There are chambers beneath the city where sound continues to exist without space in which to propagate. For most species, including human beings, these environments appear to be little more than solid walls of limestone and granite. For bats, however, these barriers are as permeable as the air they breathe. They dip in and out of the subterranean passages hidden beyond, preying upon the immaterial insects within.
“Bats are capable of a type of locomotion that is impossible for almost all other species,” one cryptozoological text reads. “Lacking any sense of noumena, they can understand themselves as existing entirely as sound, with no abstraction of matter beyond. For this reason, they can easily penetrate territories that are non-spatial in nature, and return as though nothing out of the ordinary has taken place.”

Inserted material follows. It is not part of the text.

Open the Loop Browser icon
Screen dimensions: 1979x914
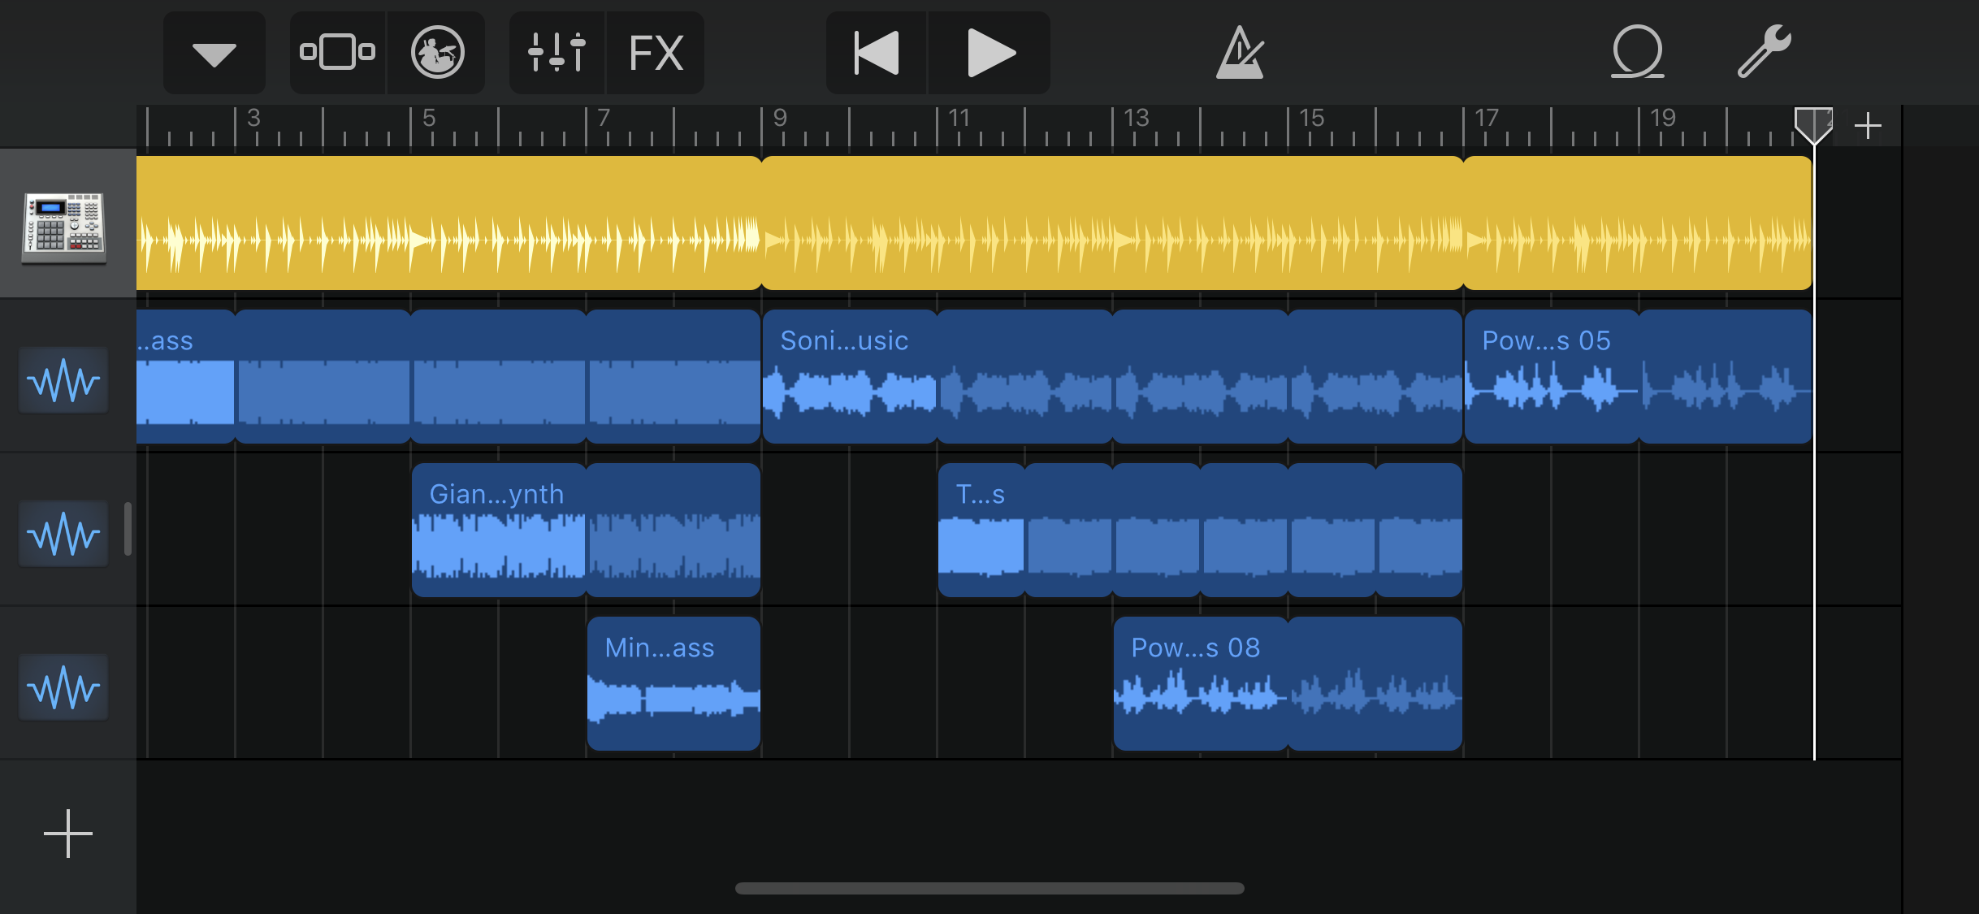[x=1637, y=54]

Beyond this ontological boundary, they cannot dwell for long. The landscape it conceals is ruled by a kingdom of eyeless pigeons, who bear wide rings of teeth where beaks ought to be instead. Together they laugh, and exist as laughter, as they feed on the thick, molasses-flavored bass of subway trains passing through their domain unaware. They are intensely territorial, and permit few breaches of earthly life into their invisible sanctum.
Nonetheless, the bats return again and again. They’ve developed a taste for a particular flavor of mosquito that dwells within, one which fills its belly not with blood, but rather, with the timbre of the human voice.